Nella ricerca di una via d’uscita, l’approccio che più sembra raccomandarsi è allora, in prima approssimazione, quello favorevole a una moltiplicazione - sulla carta - delle vie d’uscita praticabili: differenziandole in funzione dell’area del disagio psicofisico che venga, effettivamente, in rilievo.
Non è questione di culto ad ogni costo per l’equidistanza. Vi è in realtà un difetto di impostazione, facilmente ravvisabile a chi scorra con attenzione le fila del recente dibattito, alla base di ciascuno fra i punti di vista ufficiali. E il vizio, detto in breve, è quello di voler affrontare tematiche come quelle della fine anticipata secondo un taglio prettamente dilemmatico, di rigido manicheismo. Quasi fosse possibile, su crinali tanto delicati, procedere ogni volta attraverso una serie di aut-aut - calati dall’alto astrattamente, e prospettati all’”avversario” in chiave ultimativa.

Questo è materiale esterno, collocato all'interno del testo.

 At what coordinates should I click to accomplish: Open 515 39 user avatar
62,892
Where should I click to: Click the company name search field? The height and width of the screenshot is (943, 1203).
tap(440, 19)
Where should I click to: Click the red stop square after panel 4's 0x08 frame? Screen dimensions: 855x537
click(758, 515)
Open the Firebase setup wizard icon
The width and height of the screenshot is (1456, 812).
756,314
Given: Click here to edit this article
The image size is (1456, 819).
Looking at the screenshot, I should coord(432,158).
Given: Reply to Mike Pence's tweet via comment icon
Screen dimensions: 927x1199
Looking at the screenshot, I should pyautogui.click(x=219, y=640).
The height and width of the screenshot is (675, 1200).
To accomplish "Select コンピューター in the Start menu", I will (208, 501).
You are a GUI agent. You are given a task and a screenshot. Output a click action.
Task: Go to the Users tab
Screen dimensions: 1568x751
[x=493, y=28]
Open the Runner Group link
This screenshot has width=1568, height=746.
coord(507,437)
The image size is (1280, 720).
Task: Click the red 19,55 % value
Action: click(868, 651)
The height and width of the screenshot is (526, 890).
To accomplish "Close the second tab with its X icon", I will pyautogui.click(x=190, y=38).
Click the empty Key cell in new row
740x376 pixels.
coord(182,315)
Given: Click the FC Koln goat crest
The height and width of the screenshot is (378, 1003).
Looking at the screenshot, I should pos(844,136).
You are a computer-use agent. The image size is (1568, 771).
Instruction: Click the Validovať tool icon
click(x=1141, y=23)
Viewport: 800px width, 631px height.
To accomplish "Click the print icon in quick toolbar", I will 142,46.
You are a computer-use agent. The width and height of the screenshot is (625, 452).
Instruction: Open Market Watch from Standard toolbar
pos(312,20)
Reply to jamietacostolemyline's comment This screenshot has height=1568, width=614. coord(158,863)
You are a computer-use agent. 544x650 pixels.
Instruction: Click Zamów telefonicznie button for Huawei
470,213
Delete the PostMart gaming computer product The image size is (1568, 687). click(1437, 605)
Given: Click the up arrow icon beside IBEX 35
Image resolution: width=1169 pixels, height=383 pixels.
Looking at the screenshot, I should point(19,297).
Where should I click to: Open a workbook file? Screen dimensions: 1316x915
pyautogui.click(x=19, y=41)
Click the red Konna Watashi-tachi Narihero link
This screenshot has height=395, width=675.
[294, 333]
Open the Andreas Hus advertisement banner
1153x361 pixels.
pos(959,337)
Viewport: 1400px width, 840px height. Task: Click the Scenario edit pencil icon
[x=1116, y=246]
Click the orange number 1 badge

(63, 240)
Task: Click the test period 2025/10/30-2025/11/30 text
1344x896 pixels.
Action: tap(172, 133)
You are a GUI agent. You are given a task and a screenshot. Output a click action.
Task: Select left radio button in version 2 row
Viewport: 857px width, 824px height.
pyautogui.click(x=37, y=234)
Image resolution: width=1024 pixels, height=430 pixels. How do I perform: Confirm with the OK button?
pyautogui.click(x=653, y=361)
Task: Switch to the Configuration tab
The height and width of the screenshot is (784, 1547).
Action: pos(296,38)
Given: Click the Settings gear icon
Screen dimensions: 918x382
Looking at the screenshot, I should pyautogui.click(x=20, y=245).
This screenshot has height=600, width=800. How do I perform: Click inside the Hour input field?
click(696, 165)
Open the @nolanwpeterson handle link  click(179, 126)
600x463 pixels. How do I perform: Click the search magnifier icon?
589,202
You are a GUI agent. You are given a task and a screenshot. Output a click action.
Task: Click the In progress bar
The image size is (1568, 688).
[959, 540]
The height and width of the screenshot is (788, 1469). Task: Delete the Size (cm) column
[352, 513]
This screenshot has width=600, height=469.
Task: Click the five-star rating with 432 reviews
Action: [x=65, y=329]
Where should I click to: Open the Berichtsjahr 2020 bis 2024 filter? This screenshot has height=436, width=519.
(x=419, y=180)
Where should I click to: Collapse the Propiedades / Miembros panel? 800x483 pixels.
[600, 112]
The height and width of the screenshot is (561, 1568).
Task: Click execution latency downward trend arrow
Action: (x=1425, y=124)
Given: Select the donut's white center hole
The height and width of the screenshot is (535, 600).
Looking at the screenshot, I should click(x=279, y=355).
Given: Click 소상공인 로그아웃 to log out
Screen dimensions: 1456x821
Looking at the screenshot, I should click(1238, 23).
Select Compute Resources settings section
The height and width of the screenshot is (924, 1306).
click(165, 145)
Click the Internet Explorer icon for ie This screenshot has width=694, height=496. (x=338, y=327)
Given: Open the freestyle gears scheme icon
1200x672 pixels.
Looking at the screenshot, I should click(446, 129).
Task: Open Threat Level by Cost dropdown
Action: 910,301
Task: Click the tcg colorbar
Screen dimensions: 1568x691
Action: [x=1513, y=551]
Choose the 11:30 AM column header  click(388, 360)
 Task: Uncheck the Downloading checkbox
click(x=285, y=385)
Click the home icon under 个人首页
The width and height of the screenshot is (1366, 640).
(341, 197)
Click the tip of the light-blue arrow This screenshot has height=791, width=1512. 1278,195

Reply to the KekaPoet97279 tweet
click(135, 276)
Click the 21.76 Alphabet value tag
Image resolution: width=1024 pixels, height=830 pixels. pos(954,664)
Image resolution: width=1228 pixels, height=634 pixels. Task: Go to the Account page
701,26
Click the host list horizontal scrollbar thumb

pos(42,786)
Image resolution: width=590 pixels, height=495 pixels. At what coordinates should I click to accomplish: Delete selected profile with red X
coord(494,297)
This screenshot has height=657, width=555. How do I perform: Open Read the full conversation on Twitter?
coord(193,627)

5. In verità, il problema, ai fini di un restatement sul dolore, non si pone davvero nei termini di una scelta perentoria, che andrebbe oggi compiuta definitivamente. E la distinzione più congrua, in linea di principio, sembra essere allora quella fra tre ambiti possibili:
(a) area del morente che soffra atroci dolori fisici, non fronteggiabili né attenuabili in alcun modo - comunque non quanto occorrerebbe, o non abbastanza risolutamente e stabilmente; in ogni caso, non nel rispetto di un minimum di decenza esistenziale, antropologica;
(b) area del morente le cui propensioni autolesive appaiano mosse da fattori eminentemente mistico/ideologici; la persona in difficoltà non prova – questa volta - dolori somatici degni di nota, non soffre in tutti i casi oltre misura; per ragioni più o meno “elette” (di tipo filosofico, religioso, politico, etico, culturale, etc.) desidera però venga ugualmente posta fine alla sua vita;
[c] area del morente il quale, pur non accusando seri dolori al corpo, versi tuttavia in condizioni di grave degrado fisio-psichico: deformazioni, sudditanze crescenti, piccole e grandi vergogne, disfacimenti in vita, umiliazioni senza sosta: la giornata come un calvario incessante, sempre meno dignitoso e sopportabile.
Ecco allora le direttrici da seguire. Non già la ricerca di un pacchetto disciplinare a senso unico, fisso e immutabile per qualsiasi cliente. Diverse fra loro - secondo che a presentarsi sia l’uno oppure l’altro, dei crinali indicati - dovranno essere le ipotesi statutarie cui far capo, riguardo ai singoli infermi, di fronte a una domanda di morte anticipata.